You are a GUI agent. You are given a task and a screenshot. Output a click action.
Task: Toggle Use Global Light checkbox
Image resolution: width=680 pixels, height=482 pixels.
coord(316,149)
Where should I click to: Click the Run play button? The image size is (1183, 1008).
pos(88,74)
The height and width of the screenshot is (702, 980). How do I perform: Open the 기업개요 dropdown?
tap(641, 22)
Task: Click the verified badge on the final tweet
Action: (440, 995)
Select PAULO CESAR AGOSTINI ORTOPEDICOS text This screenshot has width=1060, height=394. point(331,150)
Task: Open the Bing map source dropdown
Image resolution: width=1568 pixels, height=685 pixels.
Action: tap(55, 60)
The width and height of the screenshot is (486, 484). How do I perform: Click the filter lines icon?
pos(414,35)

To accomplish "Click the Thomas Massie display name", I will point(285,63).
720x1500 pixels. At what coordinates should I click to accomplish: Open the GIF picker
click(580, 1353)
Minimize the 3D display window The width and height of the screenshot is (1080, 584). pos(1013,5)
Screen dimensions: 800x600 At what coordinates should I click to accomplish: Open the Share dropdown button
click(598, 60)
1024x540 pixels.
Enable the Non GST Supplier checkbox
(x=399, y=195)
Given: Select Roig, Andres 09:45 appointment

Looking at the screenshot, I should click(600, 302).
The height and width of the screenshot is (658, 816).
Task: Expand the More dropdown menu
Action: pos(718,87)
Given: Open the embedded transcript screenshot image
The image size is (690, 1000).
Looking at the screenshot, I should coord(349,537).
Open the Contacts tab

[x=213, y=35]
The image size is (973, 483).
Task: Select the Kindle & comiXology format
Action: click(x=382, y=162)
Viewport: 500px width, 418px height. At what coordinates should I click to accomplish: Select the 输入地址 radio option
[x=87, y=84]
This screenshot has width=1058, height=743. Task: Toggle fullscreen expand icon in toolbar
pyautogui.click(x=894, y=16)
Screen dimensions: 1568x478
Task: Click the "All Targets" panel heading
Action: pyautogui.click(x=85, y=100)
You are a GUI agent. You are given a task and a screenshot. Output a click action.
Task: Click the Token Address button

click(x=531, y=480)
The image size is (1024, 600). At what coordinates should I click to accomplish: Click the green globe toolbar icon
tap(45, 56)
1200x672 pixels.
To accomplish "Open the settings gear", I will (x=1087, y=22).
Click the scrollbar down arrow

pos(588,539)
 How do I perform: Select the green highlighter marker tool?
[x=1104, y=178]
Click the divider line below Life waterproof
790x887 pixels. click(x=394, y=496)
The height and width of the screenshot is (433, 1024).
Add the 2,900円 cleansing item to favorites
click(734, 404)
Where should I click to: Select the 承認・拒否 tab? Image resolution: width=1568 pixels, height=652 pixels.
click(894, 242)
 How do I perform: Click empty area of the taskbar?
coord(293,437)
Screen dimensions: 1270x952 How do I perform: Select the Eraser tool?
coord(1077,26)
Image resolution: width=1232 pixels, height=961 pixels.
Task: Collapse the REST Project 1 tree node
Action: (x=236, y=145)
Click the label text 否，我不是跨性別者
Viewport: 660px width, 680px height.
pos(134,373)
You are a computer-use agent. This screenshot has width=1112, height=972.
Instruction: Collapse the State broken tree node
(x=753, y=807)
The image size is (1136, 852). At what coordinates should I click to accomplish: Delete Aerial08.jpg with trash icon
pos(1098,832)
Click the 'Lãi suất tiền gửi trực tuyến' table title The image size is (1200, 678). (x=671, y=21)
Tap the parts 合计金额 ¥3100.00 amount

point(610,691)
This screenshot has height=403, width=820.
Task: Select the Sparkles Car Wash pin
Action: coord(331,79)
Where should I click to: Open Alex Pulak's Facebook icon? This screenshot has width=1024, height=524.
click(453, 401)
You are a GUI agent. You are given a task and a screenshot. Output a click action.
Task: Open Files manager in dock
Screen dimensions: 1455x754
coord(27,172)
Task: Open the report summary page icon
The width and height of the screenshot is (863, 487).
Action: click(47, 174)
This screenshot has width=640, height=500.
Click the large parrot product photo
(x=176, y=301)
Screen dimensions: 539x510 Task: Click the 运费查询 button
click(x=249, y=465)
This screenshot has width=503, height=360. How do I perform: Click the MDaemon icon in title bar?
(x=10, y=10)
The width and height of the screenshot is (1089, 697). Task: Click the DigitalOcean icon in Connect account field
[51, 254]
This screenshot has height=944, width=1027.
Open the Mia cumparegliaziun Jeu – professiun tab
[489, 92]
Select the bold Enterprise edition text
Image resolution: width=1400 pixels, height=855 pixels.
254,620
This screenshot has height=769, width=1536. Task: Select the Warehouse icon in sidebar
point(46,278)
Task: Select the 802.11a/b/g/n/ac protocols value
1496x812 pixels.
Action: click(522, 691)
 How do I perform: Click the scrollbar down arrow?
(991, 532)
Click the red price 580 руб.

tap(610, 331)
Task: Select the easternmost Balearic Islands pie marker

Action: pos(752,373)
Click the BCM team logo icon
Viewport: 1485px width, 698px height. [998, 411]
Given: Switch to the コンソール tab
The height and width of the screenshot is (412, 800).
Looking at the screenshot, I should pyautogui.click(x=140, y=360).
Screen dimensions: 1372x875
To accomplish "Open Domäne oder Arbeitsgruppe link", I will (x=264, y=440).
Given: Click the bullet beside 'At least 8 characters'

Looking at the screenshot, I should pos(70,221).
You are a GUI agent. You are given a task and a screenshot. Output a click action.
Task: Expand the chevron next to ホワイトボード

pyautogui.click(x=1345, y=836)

■ **TASK TO CARRY OUT**: All the lines above must be output exactly, with none omitted.

■ **ANSWER TO THE PROBLEM**:
You are a GUI agent. You are given a task and a screenshot. Output a click action.
Task: Toggle Use Global Light checkbox
Image resolution: width=680 pixels, height=482 pixels.
coord(316,149)
Where should I click to: Click the Run play button? The image size is (1183, 1008).
pos(88,74)
The height and width of the screenshot is (702, 980). How do I perform: Open the 기업개요 dropdown?
tap(641, 22)
Task: Click the verified badge on the final tweet
Action: (440, 995)
Select PAULO CESAR AGOSTINI ORTOPEDICOS text This screenshot has width=1060, height=394. point(331,150)
Task: Open the Bing map source dropdown
Image resolution: width=1568 pixels, height=685 pixels.
Action: tap(55, 60)
The width and height of the screenshot is (486, 484). How do I perform: Click the filter lines icon?
pos(414,35)

To accomplish "Click the Thomas Massie display name", I will point(285,63).
720x1500 pixels. At what coordinates should I click to accomplish: Open the GIF picker
click(580, 1353)
Minimize the 3D display window The width and height of the screenshot is (1080, 584). pos(1013,5)
Screen dimensions: 800x600 At what coordinates should I click to accomplish: Open the Share dropdown button
click(598, 60)
1024x540 pixels.
Enable the Non GST Supplier checkbox
(x=399, y=195)
Given: Select Roig, Andres 09:45 appointment

Looking at the screenshot, I should click(600, 302).
The height and width of the screenshot is (658, 816).
Task: Expand the More dropdown menu
Action: pos(718,87)
Given: Open the embedded transcript screenshot image
The image size is (690, 1000).
Looking at the screenshot, I should coord(349,537).
Open the Contacts tab

[x=213, y=35]
The image size is (973, 483).
Task: Select the Kindle & comiXology format
Action: click(x=382, y=162)
Viewport: 500px width, 418px height. At what coordinates should I click to accomplish: Select the 输入地址 radio option
[x=87, y=84]
This screenshot has width=1058, height=743. Task: Toggle fullscreen expand icon in toolbar
pyautogui.click(x=894, y=16)
Screen dimensions: 1568x478
Task: Click the "All Targets" panel heading
Action: pyautogui.click(x=85, y=100)
You are a GUI agent. You are given a task and a screenshot. Output a click action.
Task: Click the Token Address button

click(x=531, y=480)
The image size is (1024, 600). At what coordinates should I click to accomplish: Click the green globe toolbar icon
tap(45, 56)
1200x672 pixels.
To accomplish "Open the settings gear", I will (x=1087, y=22).
Click the scrollbar down arrow

pos(588,539)
 How do I perform: Select the green highlighter marker tool?
[x=1104, y=178]
Click the divider line below Life waterproof
790x887 pixels. click(x=394, y=496)
The height and width of the screenshot is (433, 1024).
Add the 2,900円 cleansing item to favorites
click(734, 404)
Where should I click to: Select the 承認・拒否 tab? Image resolution: width=1568 pixels, height=652 pixels.
click(894, 242)
 How do I perform: Click empty area of the taskbar?
coord(293,437)
Screen dimensions: 1270x952 How do I perform: Select the Eraser tool?
coord(1077,26)
Image resolution: width=1232 pixels, height=961 pixels.
Task: Collapse the REST Project 1 tree node
Action: (x=236, y=145)
Click the label text 否，我不是跨性別者
Viewport: 660px width, 680px height.
pos(134,373)
You are a computer-use agent. This screenshot has width=1112, height=972.
Instruction: Collapse the State broken tree node
(x=753, y=807)
The image size is (1136, 852). At what coordinates should I click to accomplish: Delete Aerial08.jpg with trash icon
pos(1098,832)
Click the 'Lãi suất tiền gửi trực tuyến' table title The image size is (1200, 678). (x=671, y=21)
Tap the parts 合计金额 ¥3100.00 amount

point(610,691)
This screenshot has height=403, width=820.
Task: Select the Sparkles Car Wash pin
Action: coord(331,79)
Where should I click to: Open Alex Pulak's Facebook icon? This screenshot has width=1024, height=524.
click(453, 401)
You are a GUI agent. You are given a task and a screenshot. Output a click action.
Task: Open Files manager in dock
Screen dimensions: 1455x754
coord(27,172)
Task: Open the report summary page icon
The width and height of the screenshot is (863, 487).
Action: click(47, 174)
This screenshot has width=640, height=500.
Click the large parrot product photo
(x=176, y=301)
Screen dimensions: 539x510 Task: Click the 运费查询 button
click(x=249, y=465)
This screenshot has width=503, height=360. How do I perform: Click the MDaemon icon in title bar?
(x=10, y=10)
The width and height of the screenshot is (1089, 697). Task: Click the DigitalOcean icon in Connect account field
[51, 254]
This screenshot has height=944, width=1027.
Open the Mia cumparegliaziun Jeu – professiun tab
[489, 92]
Select the bold Enterprise edition text
Image resolution: width=1400 pixels, height=855 pixels.
254,620
This screenshot has height=769, width=1536. Task: Select the Warehouse icon in sidebar
point(46,278)
Task: Select the 802.11a/b/g/n/ac protocols value
1496x812 pixels.
Action: click(522, 691)
 How do I perform: Click the scrollbar down arrow?
(991, 532)
Click the red price 580 руб.

tap(610, 331)
Task: Select the easternmost Balearic Islands pie marker

Action: pos(752,373)
Click the BCM team logo icon
Viewport: 1485px width, 698px height. [998, 411]
Given: Switch to the コンソール tab
The height and width of the screenshot is (412, 800).
Looking at the screenshot, I should pyautogui.click(x=140, y=360).
Screen dimensions: 1372x875
To accomplish "Open Domäne oder Arbeitsgruppe link", I will (x=264, y=440).
Given: Click the bullet beside 'At least 8 characters'

Looking at the screenshot, I should pos(70,221).
You are a GUI agent. You are given a task and a screenshot. Output a click action.
Task: Expand the chevron next to ホワイトボード

pyautogui.click(x=1345, y=836)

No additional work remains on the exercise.